§ **Prompt**
Rewrite all the items below, substituting "drop-down list" for every occurrence of "dropdown" and leaving everything else unchanged.

(Data on locating visible targets)
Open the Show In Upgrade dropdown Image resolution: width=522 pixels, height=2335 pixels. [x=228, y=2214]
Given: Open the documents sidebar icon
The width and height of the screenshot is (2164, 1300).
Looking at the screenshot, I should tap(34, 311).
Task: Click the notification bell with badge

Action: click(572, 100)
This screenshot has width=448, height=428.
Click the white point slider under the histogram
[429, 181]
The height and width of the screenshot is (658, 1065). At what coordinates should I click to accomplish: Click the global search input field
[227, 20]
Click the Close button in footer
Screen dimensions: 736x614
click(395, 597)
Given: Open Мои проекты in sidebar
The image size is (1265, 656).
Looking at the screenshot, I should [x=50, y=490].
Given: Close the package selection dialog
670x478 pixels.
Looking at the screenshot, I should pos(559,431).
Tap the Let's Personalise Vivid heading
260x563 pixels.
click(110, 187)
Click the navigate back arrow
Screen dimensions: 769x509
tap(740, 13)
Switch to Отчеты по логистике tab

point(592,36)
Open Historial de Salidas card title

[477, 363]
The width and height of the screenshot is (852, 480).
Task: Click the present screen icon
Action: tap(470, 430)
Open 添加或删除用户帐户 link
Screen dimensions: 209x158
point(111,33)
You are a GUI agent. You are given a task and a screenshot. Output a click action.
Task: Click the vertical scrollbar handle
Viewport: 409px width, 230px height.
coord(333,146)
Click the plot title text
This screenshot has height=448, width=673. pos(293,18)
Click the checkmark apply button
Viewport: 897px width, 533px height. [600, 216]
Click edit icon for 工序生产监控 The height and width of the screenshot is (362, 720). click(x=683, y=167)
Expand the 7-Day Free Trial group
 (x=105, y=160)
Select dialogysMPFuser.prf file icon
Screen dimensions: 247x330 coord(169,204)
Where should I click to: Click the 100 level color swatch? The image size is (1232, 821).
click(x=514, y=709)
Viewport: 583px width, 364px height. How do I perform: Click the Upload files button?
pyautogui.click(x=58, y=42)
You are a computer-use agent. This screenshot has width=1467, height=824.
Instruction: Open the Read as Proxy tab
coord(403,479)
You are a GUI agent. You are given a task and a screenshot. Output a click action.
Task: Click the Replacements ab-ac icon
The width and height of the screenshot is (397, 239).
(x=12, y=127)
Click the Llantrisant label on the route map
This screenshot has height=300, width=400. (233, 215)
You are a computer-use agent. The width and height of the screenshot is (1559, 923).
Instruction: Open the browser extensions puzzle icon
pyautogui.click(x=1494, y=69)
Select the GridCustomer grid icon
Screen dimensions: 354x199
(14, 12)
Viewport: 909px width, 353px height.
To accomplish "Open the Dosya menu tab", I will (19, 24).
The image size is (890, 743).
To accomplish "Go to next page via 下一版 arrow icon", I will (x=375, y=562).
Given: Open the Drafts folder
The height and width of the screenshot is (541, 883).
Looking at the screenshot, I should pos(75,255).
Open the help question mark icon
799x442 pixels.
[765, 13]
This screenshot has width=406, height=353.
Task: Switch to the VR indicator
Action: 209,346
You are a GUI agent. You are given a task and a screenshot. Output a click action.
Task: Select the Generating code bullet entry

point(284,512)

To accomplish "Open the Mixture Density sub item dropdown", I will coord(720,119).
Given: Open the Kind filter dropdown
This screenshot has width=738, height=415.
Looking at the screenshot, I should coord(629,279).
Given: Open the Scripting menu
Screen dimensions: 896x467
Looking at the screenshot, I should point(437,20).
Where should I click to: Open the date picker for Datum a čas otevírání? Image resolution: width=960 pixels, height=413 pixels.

§ **Task answer**
Open the Show In Upgrade drop-down list Image resolution: width=522 pixels, height=2335 pixels. [x=228, y=2214]
Given: Open the documents sidebar icon
The width and height of the screenshot is (2164, 1300).
Looking at the screenshot, I should tap(34, 311).
Task: Click the notification bell with badge

Action: click(572, 100)
This screenshot has width=448, height=428.
Click the white point slider under the histogram
[429, 181]
The height and width of the screenshot is (658, 1065). At what coordinates should I click to accomplish: Click the global search input field
[227, 20]
Click the Close button in footer
Screen dimensions: 736x614
click(395, 597)
Given: Open Мои проекты in sidebar
The image size is (1265, 656).
Looking at the screenshot, I should [x=50, y=490].
Given: Close the package selection dialog
670x478 pixels.
Looking at the screenshot, I should pos(559,431).
Tap the Let's Personalise Vivid heading
260x563 pixels.
click(110, 187)
Click the navigate back arrow
Screen dimensions: 769x509
tap(740, 13)
Switch to Отчеты по логистике tab

point(592,36)
Open Historial de Salidas card title

[477, 363]
The width and height of the screenshot is (852, 480).
Task: Click the present screen icon
Action: tap(470, 430)
Open 添加或删除用户帐户 link
Screen dimensions: 209x158
point(111,33)
You are a GUI agent. You are given a task and a screenshot. Output a click action.
Task: Click the vertical scrollbar handle
Viewport: 409px width, 230px height.
coord(333,146)
Click the plot title text
This screenshot has height=448, width=673. pos(293,18)
Click the checkmark apply button
Viewport: 897px width, 533px height. [600, 216]
Click edit icon for 工序生产监控 The height and width of the screenshot is (362, 720). click(x=683, y=167)
Expand the 7-Day Free Trial group
 (x=105, y=160)
Select dialogysMPFuser.prf file icon
Screen dimensions: 247x330 coord(169,204)
Where should I click to: Click the 100 level color swatch? The image size is (1232, 821).
click(x=514, y=709)
Viewport: 583px width, 364px height. How do I perform: Click the Upload files button?
pyautogui.click(x=58, y=42)
You are a computer-use agent. This screenshot has width=1467, height=824.
Instruction: Open the Read as Proxy tab
coord(403,479)
You are a GUI agent. You are given a task and a screenshot. Output a click action.
Task: Click the Replacements ab-ac icon
The width and height of the screenshot is (397, 239).
(x=12, y=127)
Click the Llantrisant label on the route map
This screenshot has height=300, width=400. (233, 215)
You are a computer-use agent. The width and height of the screenshot is (1559, 923).
Instruction: Open the browser extensions puzzle icon
pyautogui.click(x=1494, y=69)
Select the GridCustomer grid icon
Screen dimensions: 354x199
(14, 12)
Viewport: 909px width, 353px height.
To accomplish "Open the Dosya menu tab", I will (19, 24).
The image size is (890, 743).
To accomplish "Go to next page via 下一版 arrow icon", I will (x=375, y=562).
Given: Open the Drafts folder
The height and width of the screenshot is (541, 883).
Looking at the screenshot, I should pos(75,255).
Open the help question mark icon
799x442 pixels.
[765, 13]
This screenshot has width=406, height=353.
Task: Switch to the VR indicator
Action: 209,346
You are a GUI agent. You are given a task and a screenshot. Output a click action.
Task: Select the Generating code bullet entry

point(284,512)

To accomplish "Open the Mixture Density sub item drop-down list", I will coord(720,119).
Given: Open the Kind filter drop-down list
This screenshot has width=738, height=415.
Looking at the screenshot, I should coord(629,279).
Given: Open the Scripting menu
Screen dimensions: 896x467
Looking at the screenshot, I should point(437,20).
Where should I click to: Open the date picker for Datum a čas otevírání? Image resolution: width=960 pixels, height=413 pixels.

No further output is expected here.